> **Exercises**:
a - Reproduce the passage of the audio discussion starting at "Thanks Alan. There" and ending at "in the day.".
b - In the audio discussion, what sampling format is "9632" shorthand for?

> **Text segment**:
Seems to me I remember back in the day some super ears were cryogenically freezing discs and claiming all those flowery improvements to them too. Something about microscopic alignment of the pits making for a smoother more analog sound. 🙂
Not directly related to today’s post, but significant nevertheless: from Cookie’s site:
Provenance: Pacific Premieres was originally recorded to 9632 PCM (9632 is shorthand for 96kHz, 32-bit (float) sampling). The 9632 WAV files are the original digital file generation received from the artist or label and are not available for sale.
The DSF, WAV and FLAC files are considered second generation and are conversions made using our proprietary methods.
Thanks Alan. There is no such thing as “second generation” digital. Generation implies loss at each transfer or conversion. Digital doesn’t experience loss when sticking with the same specifications. If Cookie’s technique is converting a file from PCM to DSF, then there will be some change in the data stream but it’s not the same thing as “generation” loss. I haven’t looked at the Blue Coast Records site in a while but would like to know more about originally recorded at 96 kHz/32-bits. I’m not aware of very many ADCs that were running 32-bits back in the day.
Don’t forget about the tweak that involved marking up the inner and outer edges of a CD with a green marker….It made SUCH a difference! 😉
Mark,
Was that description of CD manufacturing yours, or was it from the post you were quoting? It contains so many errors about the process that I hardly know where to start…
I’m interested in what you would argue with…
I found the article about the glass CD. It’s an interesting concept. I haven’t yet found any details on how they physically produced the pits on the disc surface – engraved, or pressed into a thin plastic layer on the glass, or “burnt” into a photosensitive layer like a CD-R? Also, the glass they are using would be a special order. Most optical glasses have a lower refractive index than polycarbonate, so the glass would need to be thicker to properly focus the laser on the pits. A thicker disc could cause problems with the clamping mechanism.
Now to the arguments… 🙂
“The LBR burns away very small pits in the surface of a pristine glass disc…”

[Items listed in the dataset]
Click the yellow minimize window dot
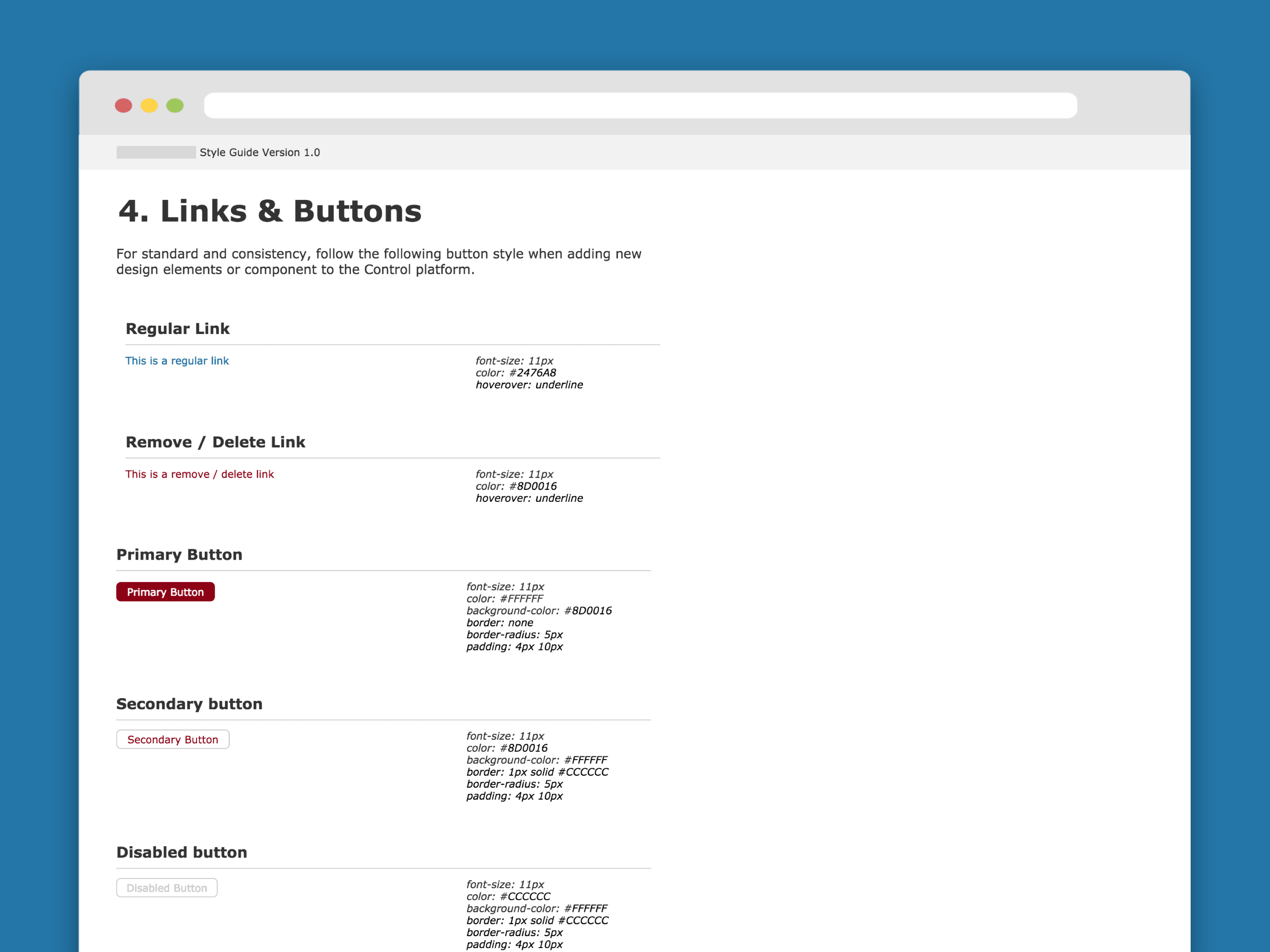 click(x=149, y=106)
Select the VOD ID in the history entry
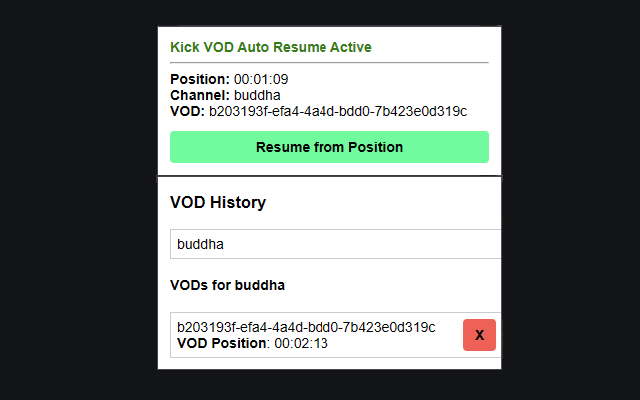The width and height of the screenshot is (640, 400). point(306,327)
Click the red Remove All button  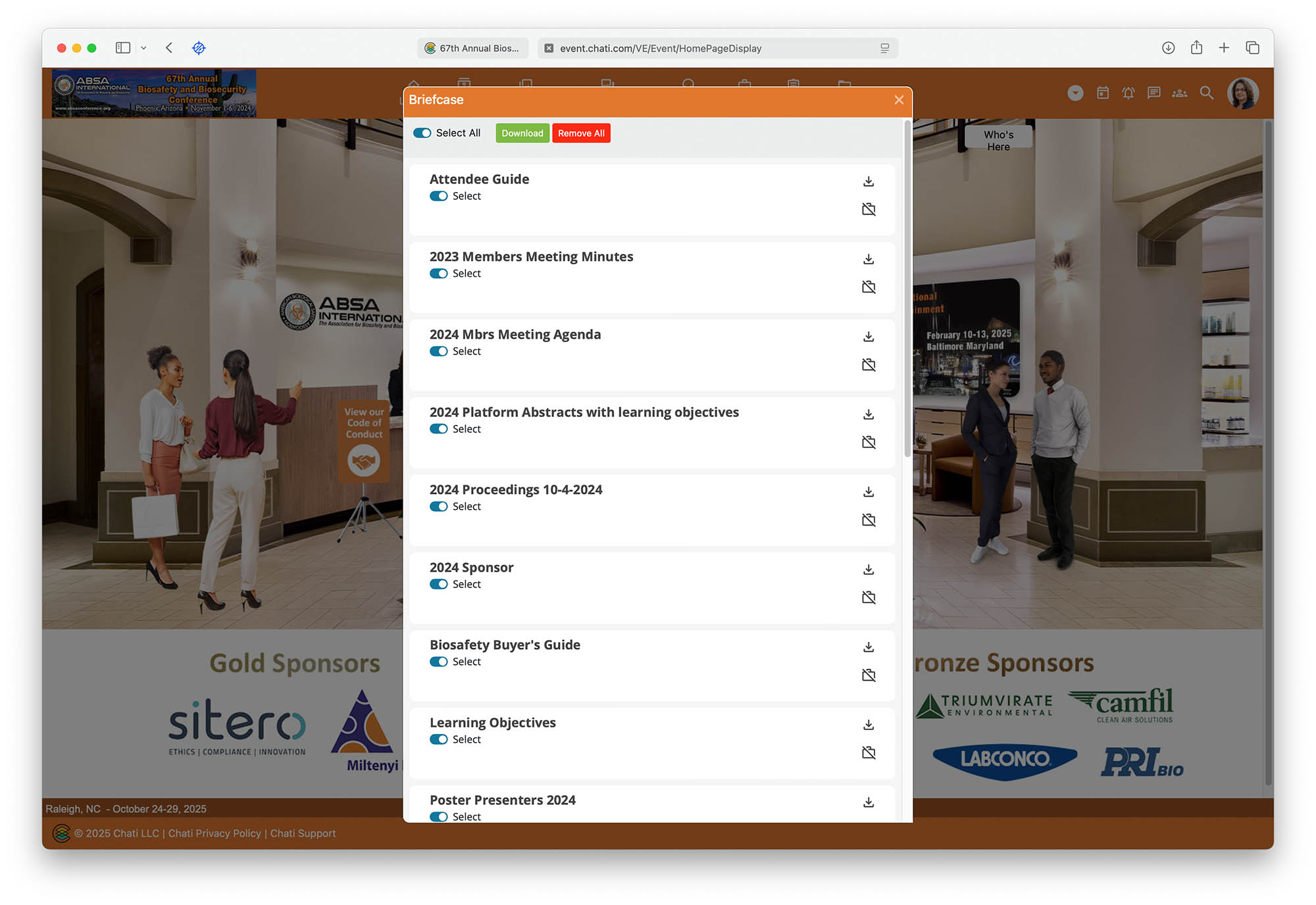point(581,133)
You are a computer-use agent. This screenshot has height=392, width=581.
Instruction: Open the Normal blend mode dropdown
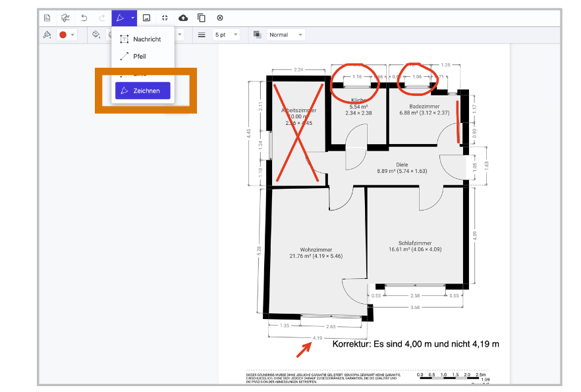coord(286,35)
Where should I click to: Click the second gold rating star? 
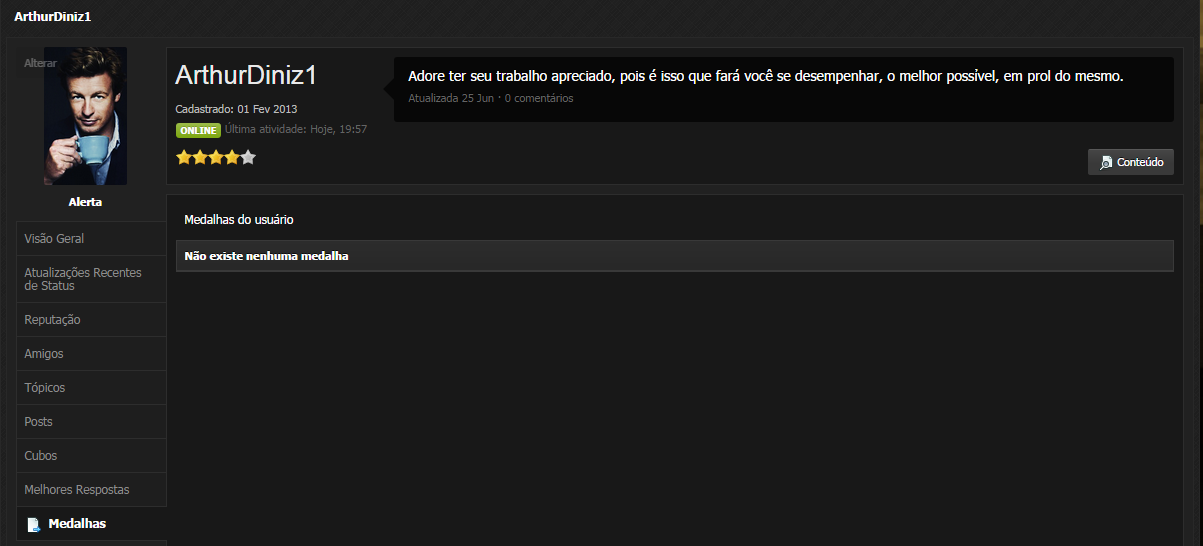coord(200,157)
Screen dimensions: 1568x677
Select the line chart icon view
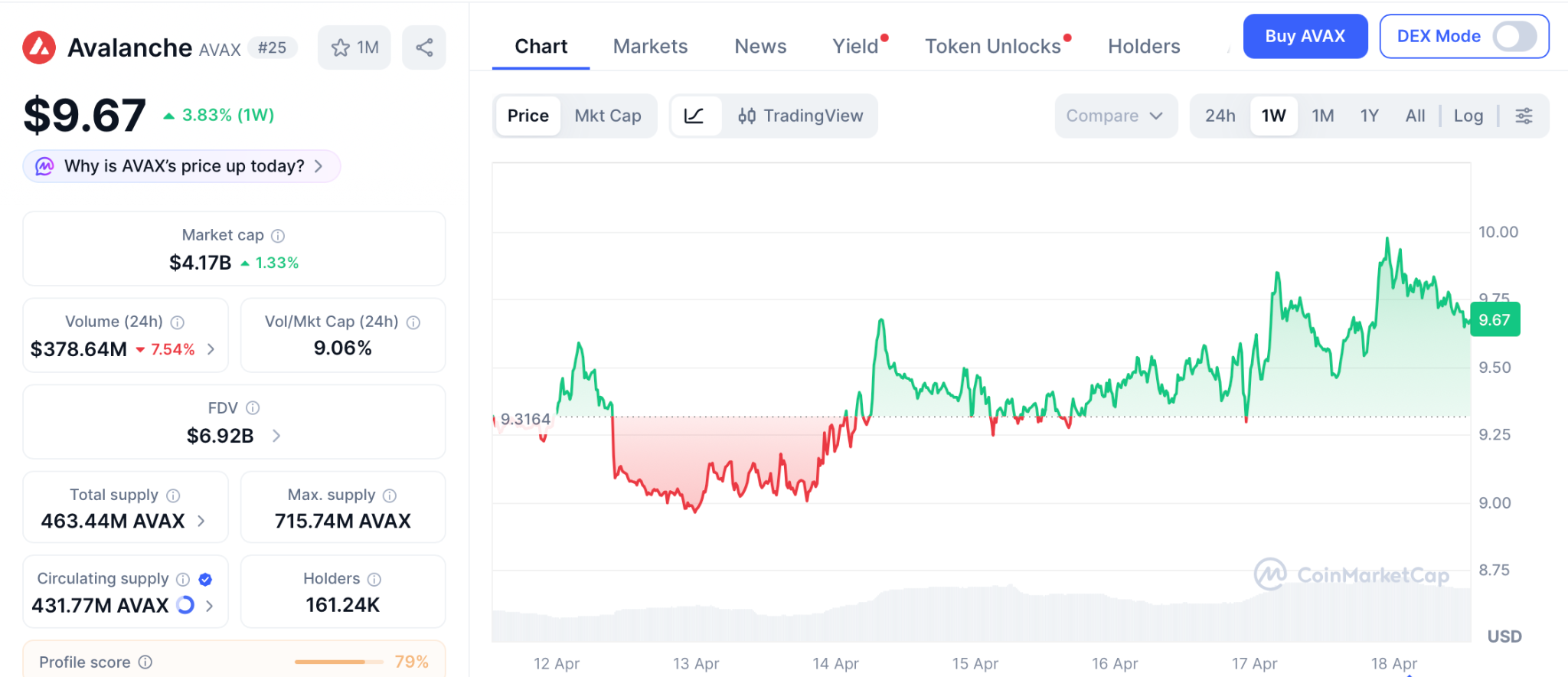(x=694, y=116)
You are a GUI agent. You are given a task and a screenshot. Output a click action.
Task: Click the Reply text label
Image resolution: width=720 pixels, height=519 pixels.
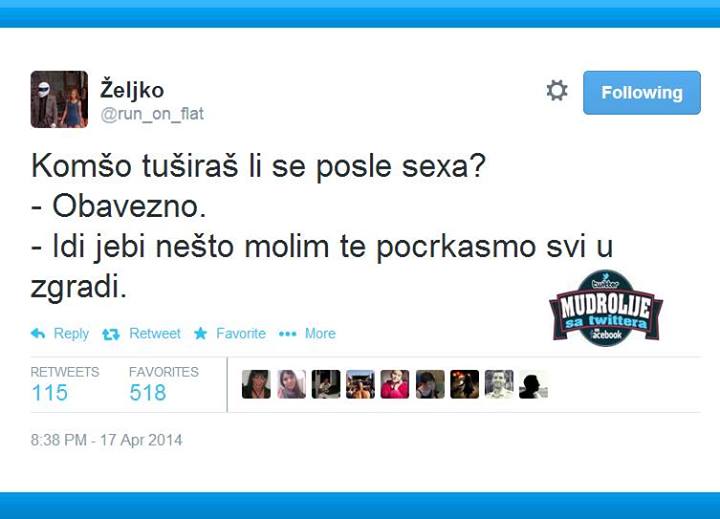click(71, 333)
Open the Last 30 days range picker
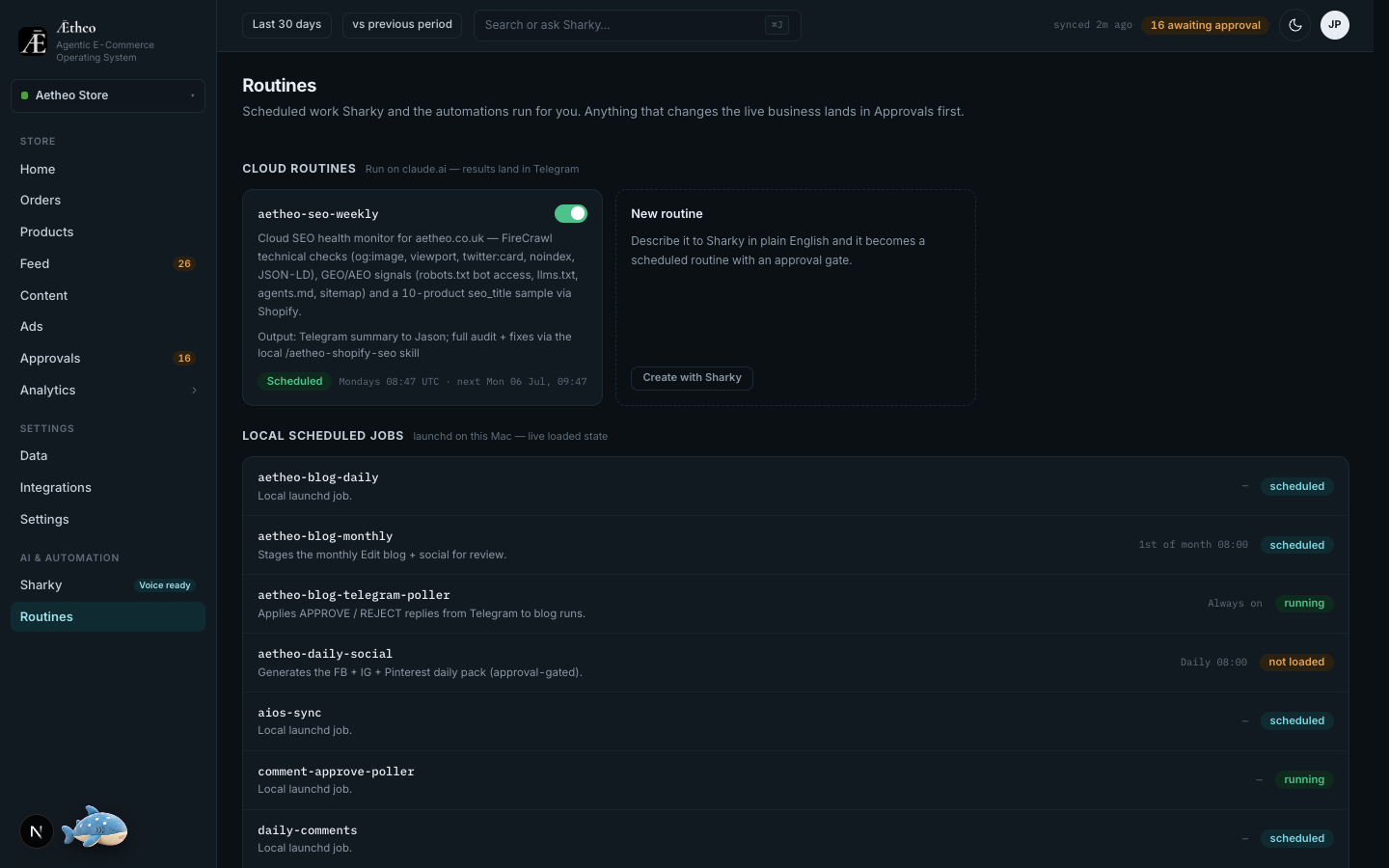The width and height of the screenshot is (1389, 868). [286, 25]
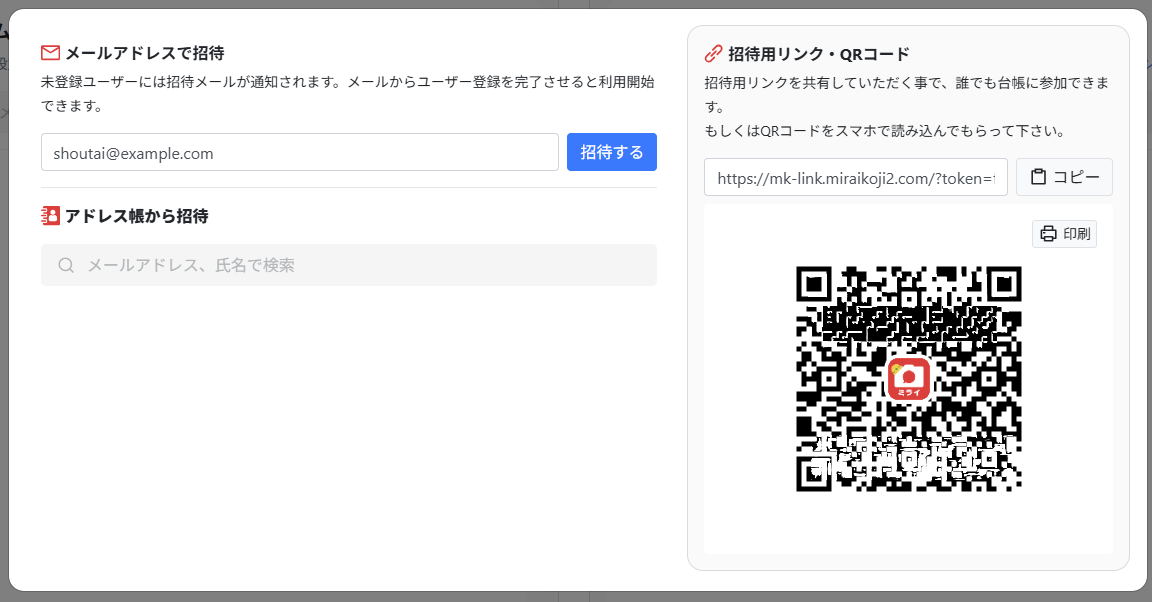Click the アドレス帳から招待 heading
1152x602 pixels.
[136, 216]
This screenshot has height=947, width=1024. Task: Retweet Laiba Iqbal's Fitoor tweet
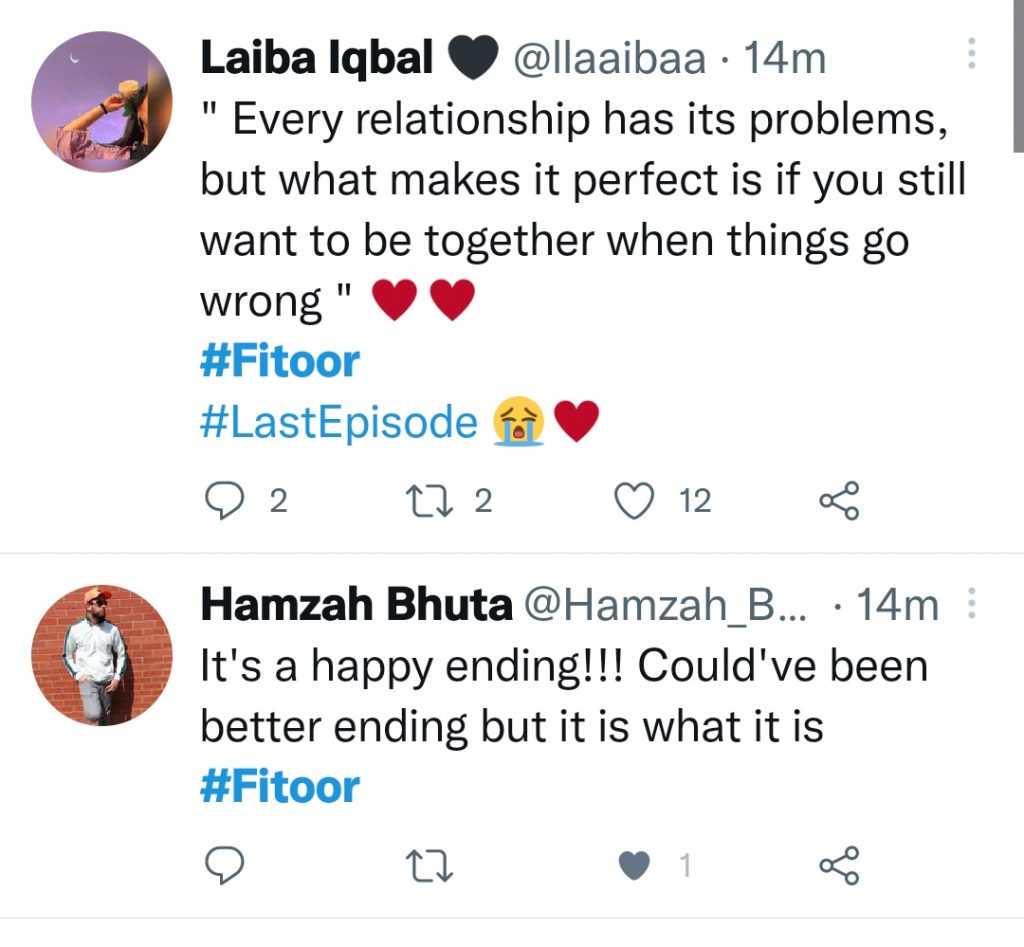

> **Results in order**:
a -
Thanks Alan. There is no such thing as “second generation” digital. Generation implies loss at each transfer or conversion. Digital doesn’t experience loss when sticking with the same specifications. If Cookie’s technique is converting a file from PCM to DSF, then there will be some change in the data stream but it’s not the same thing as “generation” loss. I haven’t looked at the Blue Coast Records site in a while but would like to know more about originally recorded at 96 kHz/32-bits. I’m not aware of very many ADCs that were running 32-bits back in the day.

b - 96kHz, 32-bit (float) sampling.